* _Условие задания_: Пожалуйста, дословно перепишите из текста об Америке, приведенного ниже, всё от слов «Меня никогда ни» вниз до слов «странно и непостижимо.» включительно.

Наличие доллара в кармане, ношение сюртука, ежедневная чистка зубов и употребление мыла – всего этого не совсем еще достаточно, чтобы быть культурным человеком. Желательны также идеи. Необходимо уважение к соседу, какого бы цвета ни была его кожа, и множество таких мелочей, без которых трудно отличить человеческое существо в сюртуке от животного с мохнатой шкурой. Но в Америке думают только о том, как делать деньги. Бедная страна, народ которой занят одной мыслью: как разбогатеть.
Меня никогда ни в малейшей степени не ослепляло количество денег, которыми владеет человек, но отсутствие у него чести, любви к родине и заботы о ее благосостоянии всегда печалит меня. Человек, который доит свою страну, как корову, или откармливается, как паразит, на ее теле, плохой источник вдохновения. Как жалко, что Америка, которая, как говорят, обладает полной политической свободой, совершенно лишена свободы духа. Когда вы видите, с каким глубоким интересом и благоговением смотрят здесь на миллионеров, вы невольно начинаете с подозрением относиться к демократии этой страны. Демократия – и так много королей. Демократия и «высшее общество». Всё это странно и непостижимо.

* _Исходные данные_:
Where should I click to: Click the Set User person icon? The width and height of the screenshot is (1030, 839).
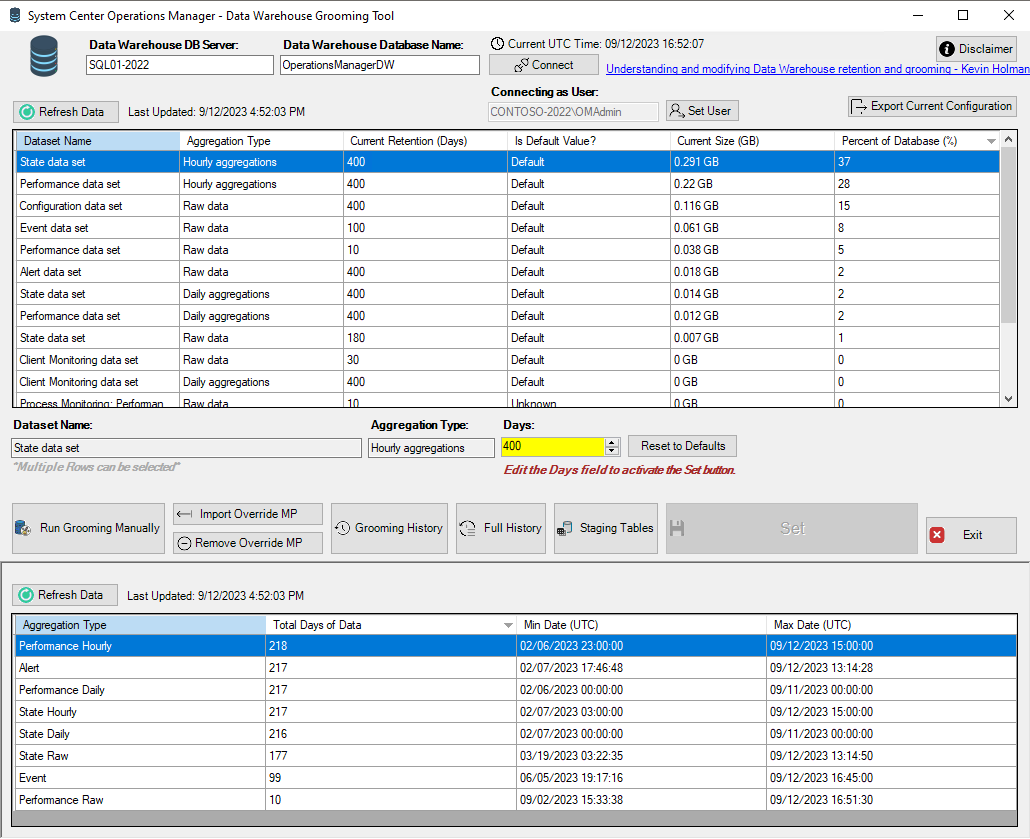[677, 111]
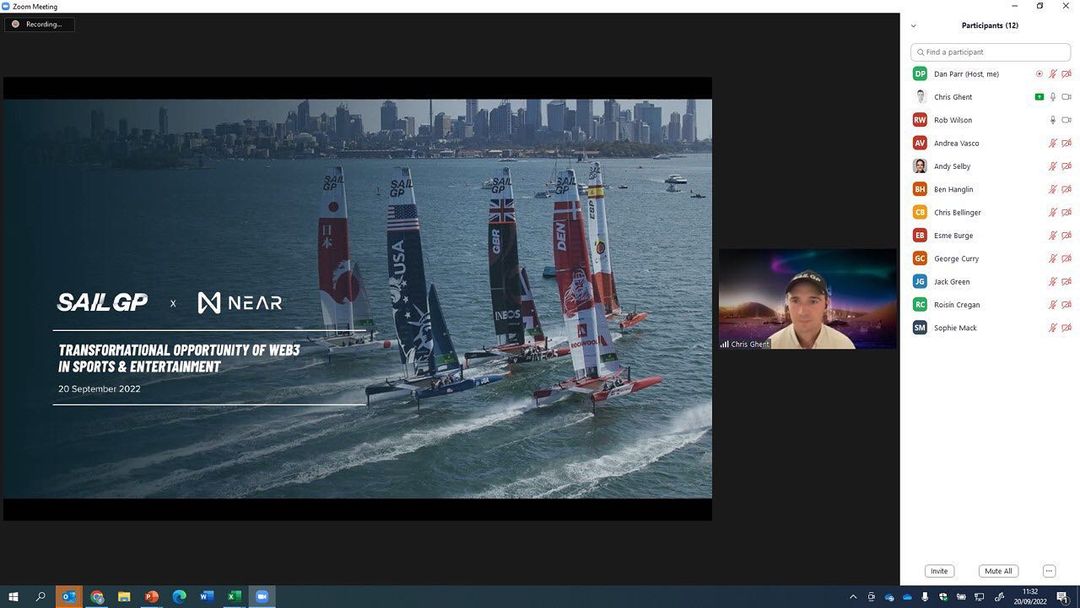1080x608 pixels.
Task: Select Esme Burge in the participants list
Action: click(x=953, y=236)
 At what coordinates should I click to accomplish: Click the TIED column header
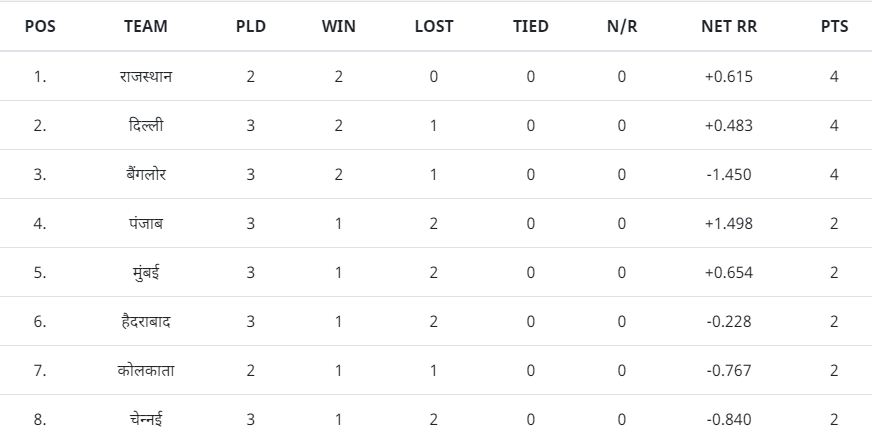pos(531,26)
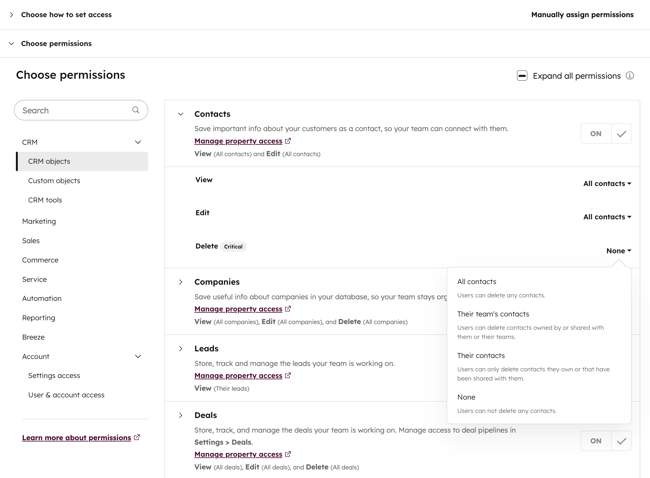Image resolution: width=650 pixels, height=478 pixels.
Task: Click external link icon beside Leads Manage property access
Action: [x=288, y=376]
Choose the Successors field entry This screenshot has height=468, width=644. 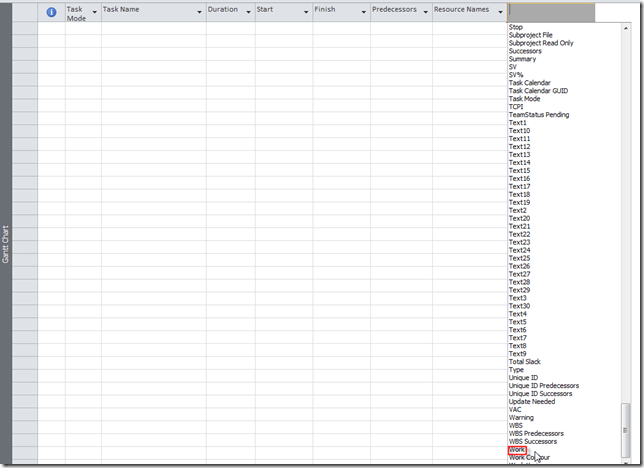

* _Письменный ответ_:
Меня никогда ни в малейшей степени не ослепляло количество денег, которыми владеет человек, но отсутствие у него чести, любви к родине и заботы о ее благосостоянии всегда печалит меня. Человек, который доит свою страну, как корову, или откармливается, как паразит, на ее теле, плохой источник вдохновения. Как жалко, что Америка, которая, как говорят, обладает полной политической свободой, совершенно лишена свободы духа. Когда вы видите, с каким глубоким интересом и благоговением смотрят здесь на миллионеров, вы невольно начинаете с подозрением относиться к демократии этой страны. Демократия – и так много королей. Демократия и «высшее общество». Всё это странно и непостижимо.